A newly expanded federal lawsuit alleged Monday that the military doesn’t take complaints of religious discrimination seriously enough and allows personnel to try to convert Muslims in Iraq and Afghanistan to Christianity.
The Military Religions Freedom Foundation and a Fort Riley, Kan., soldier suing Defense Secretary Robert Gates now allege that a bias toward evangelical Christianity pervades even the Army’s suicide prevention manual and the Air Force’s sponsorship of an evangelical motocross ministry...
That pattern, the amended lawsuit alleges, includes attempts to convert Muslims in Iraq and Afghanistan. The lawsuit includes comments from two soldiers, including a chaplain, that appeared in Christian missionary publications about such activities, including their desire to distribute Bibles.
The lawsuit also criticizes the Army’s 2008 manual on suicide prevention, quoting it as promoting “religiosity” as a necessary part of the effort and describing “connectivity to the divine” as “fundamental.”
The lawsuit also notes that in 2007, the Air Force sponsored “Team Faith,” which performs motocross stunt shows to “lead extreme sports athletes to Christ.”

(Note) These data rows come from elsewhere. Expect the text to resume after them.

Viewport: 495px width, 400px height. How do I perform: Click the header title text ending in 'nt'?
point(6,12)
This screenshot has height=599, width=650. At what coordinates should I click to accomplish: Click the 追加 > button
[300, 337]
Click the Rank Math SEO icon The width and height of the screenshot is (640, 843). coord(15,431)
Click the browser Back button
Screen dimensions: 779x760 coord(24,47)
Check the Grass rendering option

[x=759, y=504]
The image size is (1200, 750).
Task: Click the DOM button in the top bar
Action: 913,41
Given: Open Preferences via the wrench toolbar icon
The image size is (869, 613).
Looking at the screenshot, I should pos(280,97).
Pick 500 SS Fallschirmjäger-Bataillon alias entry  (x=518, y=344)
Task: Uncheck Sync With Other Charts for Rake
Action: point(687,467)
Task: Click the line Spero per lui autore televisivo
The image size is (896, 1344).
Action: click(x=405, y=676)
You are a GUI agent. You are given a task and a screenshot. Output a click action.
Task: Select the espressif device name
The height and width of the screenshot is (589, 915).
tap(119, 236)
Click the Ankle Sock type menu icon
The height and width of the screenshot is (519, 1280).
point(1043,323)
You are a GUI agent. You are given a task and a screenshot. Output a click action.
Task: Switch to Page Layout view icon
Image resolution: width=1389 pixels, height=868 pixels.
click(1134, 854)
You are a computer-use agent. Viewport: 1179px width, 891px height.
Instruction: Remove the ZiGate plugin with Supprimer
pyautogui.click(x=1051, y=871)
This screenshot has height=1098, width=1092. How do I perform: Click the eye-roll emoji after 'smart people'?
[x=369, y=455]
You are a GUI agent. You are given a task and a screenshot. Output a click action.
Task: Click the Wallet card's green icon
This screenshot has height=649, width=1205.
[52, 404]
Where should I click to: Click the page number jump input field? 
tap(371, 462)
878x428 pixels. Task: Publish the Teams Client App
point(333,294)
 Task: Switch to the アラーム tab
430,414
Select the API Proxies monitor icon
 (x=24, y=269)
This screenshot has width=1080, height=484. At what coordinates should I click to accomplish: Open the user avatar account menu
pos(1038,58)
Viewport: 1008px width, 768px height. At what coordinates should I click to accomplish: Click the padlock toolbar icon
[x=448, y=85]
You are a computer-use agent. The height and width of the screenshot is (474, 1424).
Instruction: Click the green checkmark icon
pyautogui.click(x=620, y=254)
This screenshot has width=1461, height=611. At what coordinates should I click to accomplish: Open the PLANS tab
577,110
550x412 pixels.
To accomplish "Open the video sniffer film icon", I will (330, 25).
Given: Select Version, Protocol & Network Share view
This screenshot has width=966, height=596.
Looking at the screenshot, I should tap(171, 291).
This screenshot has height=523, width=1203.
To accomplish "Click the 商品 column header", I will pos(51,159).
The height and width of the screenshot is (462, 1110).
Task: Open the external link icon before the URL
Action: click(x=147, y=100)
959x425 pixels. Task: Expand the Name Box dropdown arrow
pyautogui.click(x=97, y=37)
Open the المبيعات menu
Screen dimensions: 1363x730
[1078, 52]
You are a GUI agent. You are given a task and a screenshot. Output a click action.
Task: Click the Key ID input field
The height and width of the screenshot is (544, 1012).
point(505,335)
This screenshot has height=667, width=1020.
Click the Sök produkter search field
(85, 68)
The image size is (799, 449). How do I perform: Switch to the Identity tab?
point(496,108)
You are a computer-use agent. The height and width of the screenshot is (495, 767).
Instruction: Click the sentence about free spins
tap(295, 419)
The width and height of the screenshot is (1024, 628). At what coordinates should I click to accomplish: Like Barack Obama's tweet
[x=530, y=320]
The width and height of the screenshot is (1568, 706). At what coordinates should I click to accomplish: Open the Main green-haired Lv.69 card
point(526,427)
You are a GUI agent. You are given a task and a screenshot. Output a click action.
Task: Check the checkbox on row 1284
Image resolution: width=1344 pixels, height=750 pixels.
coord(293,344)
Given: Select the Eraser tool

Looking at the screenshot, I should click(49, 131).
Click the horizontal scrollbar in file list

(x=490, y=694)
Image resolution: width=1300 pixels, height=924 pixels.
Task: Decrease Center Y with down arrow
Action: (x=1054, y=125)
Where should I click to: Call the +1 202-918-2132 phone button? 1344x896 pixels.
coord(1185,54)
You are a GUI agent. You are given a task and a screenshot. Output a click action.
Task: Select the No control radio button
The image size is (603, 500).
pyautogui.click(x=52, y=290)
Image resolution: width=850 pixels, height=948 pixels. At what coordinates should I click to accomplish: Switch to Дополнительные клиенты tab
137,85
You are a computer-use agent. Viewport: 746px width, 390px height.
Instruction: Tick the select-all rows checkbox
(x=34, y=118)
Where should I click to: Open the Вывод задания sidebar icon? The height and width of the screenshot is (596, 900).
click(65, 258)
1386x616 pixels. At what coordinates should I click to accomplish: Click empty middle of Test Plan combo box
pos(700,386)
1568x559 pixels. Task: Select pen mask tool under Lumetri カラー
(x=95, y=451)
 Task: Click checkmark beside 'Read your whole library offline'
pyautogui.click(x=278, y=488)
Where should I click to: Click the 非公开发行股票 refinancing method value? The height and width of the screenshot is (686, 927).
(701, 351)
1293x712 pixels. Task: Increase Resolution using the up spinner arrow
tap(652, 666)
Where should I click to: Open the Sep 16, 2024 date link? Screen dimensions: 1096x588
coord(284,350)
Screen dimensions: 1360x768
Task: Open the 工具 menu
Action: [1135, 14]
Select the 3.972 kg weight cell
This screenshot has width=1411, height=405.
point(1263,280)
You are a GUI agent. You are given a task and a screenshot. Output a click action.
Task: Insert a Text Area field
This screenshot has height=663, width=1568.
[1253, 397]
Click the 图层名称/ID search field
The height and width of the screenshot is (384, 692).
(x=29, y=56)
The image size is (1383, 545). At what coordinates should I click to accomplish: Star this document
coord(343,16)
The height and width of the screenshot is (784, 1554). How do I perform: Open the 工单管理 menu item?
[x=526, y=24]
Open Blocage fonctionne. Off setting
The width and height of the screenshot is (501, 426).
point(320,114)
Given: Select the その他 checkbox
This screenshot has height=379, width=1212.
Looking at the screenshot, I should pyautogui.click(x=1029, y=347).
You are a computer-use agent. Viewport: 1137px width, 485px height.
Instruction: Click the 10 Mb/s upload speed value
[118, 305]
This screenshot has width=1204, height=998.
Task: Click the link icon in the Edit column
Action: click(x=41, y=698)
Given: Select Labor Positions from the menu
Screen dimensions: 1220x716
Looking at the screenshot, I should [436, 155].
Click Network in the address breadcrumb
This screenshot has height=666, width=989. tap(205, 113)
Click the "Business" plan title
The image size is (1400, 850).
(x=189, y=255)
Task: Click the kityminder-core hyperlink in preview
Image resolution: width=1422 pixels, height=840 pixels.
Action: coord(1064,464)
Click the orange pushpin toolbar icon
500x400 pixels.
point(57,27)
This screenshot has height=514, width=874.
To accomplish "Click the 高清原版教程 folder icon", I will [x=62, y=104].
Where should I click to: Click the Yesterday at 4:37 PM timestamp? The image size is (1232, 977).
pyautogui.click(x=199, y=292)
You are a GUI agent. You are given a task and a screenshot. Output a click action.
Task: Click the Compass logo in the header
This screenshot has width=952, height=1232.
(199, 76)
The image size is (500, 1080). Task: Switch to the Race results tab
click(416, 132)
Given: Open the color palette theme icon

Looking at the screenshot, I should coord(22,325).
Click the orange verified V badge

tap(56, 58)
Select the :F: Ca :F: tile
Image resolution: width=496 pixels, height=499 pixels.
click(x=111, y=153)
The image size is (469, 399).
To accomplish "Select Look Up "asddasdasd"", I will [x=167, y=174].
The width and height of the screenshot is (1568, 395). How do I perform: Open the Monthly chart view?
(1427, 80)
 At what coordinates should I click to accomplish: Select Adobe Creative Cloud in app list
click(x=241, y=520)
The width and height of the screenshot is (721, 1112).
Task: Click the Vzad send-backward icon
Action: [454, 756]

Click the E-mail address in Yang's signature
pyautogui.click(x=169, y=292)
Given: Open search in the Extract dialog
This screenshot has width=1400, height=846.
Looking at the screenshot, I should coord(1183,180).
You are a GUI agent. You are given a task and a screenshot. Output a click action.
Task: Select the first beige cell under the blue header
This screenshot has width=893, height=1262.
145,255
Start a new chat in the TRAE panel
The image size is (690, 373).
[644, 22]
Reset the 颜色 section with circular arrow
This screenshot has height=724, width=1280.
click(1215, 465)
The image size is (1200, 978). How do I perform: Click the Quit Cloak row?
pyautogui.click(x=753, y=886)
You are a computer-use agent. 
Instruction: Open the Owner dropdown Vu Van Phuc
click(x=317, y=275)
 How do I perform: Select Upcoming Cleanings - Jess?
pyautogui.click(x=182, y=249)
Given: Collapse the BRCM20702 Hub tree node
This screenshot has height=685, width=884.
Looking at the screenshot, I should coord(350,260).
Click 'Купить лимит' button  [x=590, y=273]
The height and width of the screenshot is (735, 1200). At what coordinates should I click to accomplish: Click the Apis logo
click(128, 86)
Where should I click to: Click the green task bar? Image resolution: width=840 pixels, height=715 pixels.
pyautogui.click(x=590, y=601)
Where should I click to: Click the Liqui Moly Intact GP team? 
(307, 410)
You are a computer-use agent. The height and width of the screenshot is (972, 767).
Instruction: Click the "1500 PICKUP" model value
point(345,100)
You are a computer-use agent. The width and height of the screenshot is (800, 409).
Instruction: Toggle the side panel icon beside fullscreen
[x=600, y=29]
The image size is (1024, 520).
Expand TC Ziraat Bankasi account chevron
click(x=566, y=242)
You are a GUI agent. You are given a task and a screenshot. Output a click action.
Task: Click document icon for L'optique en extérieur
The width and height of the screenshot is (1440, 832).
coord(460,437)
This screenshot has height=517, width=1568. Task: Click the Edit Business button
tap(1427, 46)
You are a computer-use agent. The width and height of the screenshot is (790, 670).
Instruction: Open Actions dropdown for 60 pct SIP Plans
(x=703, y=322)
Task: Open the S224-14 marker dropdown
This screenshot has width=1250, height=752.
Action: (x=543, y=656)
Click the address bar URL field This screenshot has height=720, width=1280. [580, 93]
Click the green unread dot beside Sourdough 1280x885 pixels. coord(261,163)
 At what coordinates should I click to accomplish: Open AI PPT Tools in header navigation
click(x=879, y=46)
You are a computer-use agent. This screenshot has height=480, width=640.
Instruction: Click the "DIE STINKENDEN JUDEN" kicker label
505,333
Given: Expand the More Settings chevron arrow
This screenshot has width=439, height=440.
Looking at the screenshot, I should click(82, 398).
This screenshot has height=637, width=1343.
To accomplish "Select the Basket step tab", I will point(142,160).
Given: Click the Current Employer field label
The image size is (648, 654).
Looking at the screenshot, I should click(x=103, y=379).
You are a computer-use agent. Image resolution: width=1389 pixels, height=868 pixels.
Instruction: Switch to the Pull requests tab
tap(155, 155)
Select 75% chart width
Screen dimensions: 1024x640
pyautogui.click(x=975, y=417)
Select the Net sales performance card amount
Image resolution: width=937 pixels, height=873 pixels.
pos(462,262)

In addition, the amended lawsuit alleges, the Air Force’s Air and Space Power Journal recently published an article portraying Islam as inherently violent, by an author with ties to an anti-Muslim group.
The lawsuit also alleges that three military chaplains have endorsed specific ministries or religious products while in uniform. Those ministries, the lawsuit said, included a group that had a camp meeting this summer in which a speaker described President-elect Barack Obama as “an Islamic terrorist sympathizer.”